┌─ SOURCE MATERIAL

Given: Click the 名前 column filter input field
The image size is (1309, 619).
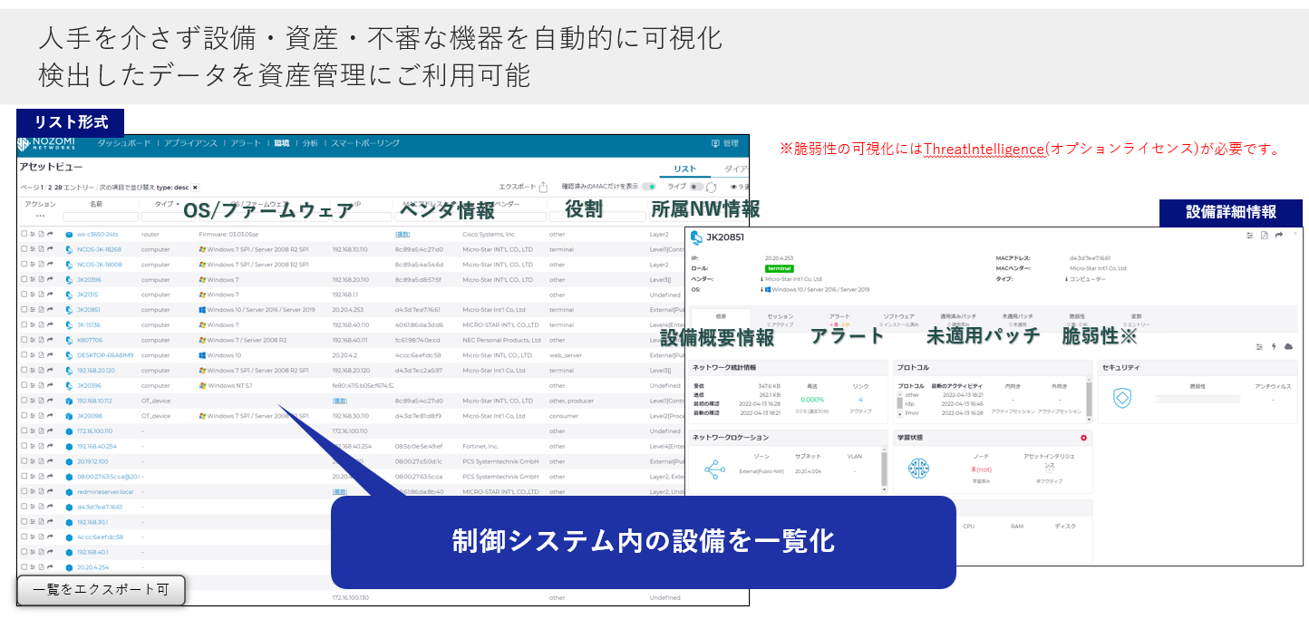Looking at the screenshot, I should 100,218.
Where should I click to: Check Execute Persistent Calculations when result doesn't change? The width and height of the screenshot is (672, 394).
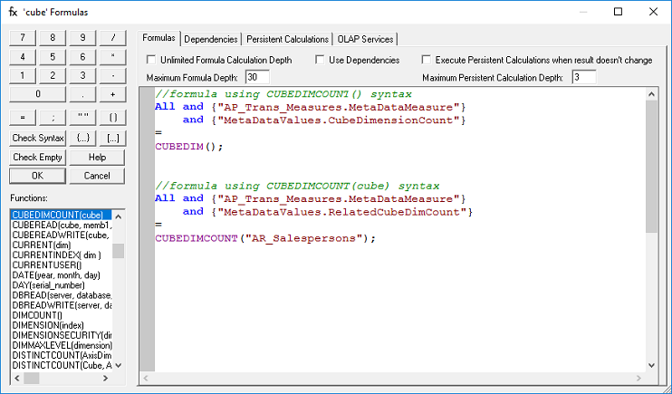pos(427,60)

└─

* EXERCISE PROMPT
Each entry is to be transcribed verbatim, and any picture in it is to be skipped.

* RESPONSE TO THE EXERCISE
Given: Click the 名前 column filter input field
The image size is (1309, 619).
Looking at the screenshot, I should 100,218.
Where should I click to: Check Execute Persistent Calculations when result doesn't change? The width and height of the screenshot is (672, 394).
pos(427,60)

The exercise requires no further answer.